**THE REQUEST**
Reproduce every line of the material below word for word, and leave the pictures out of your copy.

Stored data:

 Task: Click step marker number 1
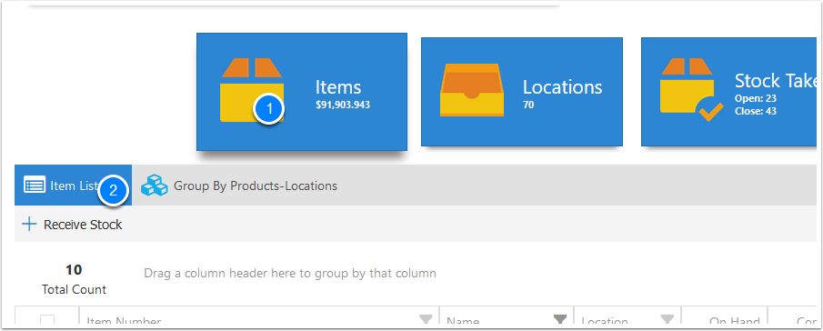coord(269,109)
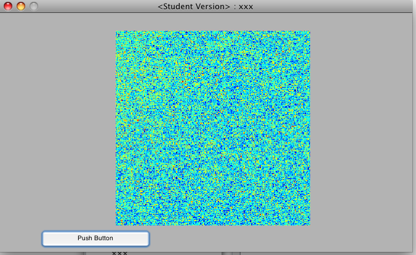Select the middle of the image's left edge
Screen dimensions: 416x255
click(117, 128)
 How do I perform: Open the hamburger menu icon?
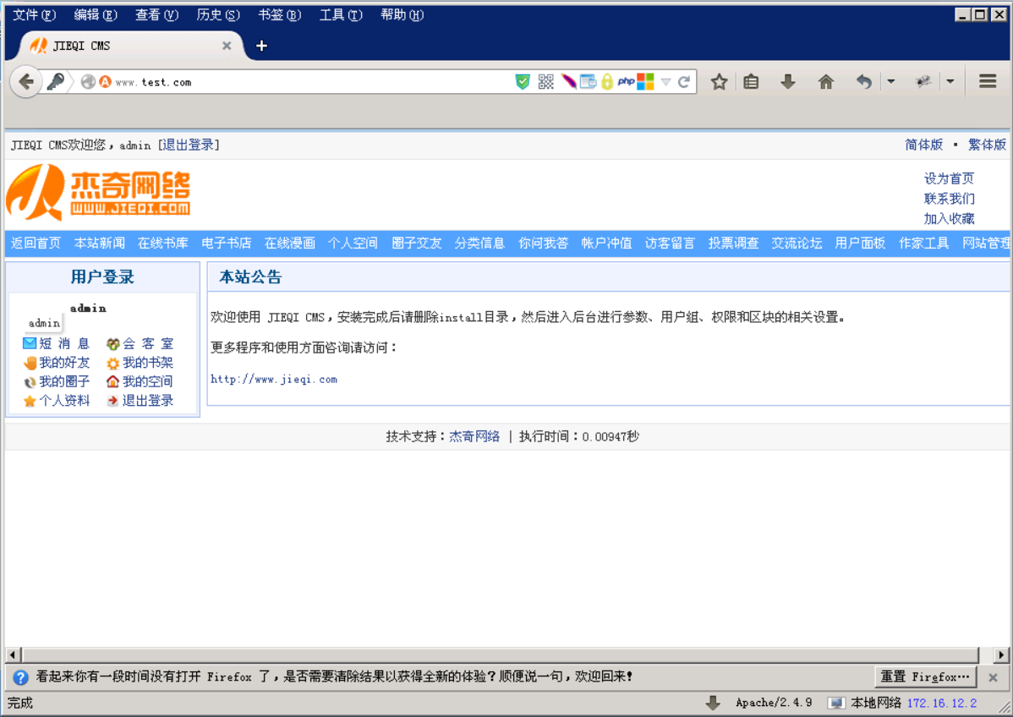click(x=987, y=81)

**COMPLETED EXERCISE**
 Task: Click step marker number 1
coord(269,109)
Select the middle of the image's left edge
Screen dimensions: 416x255
click(117, 128)
 How do I perform: Open the hamburger menu icon?
click(x=987, y=81)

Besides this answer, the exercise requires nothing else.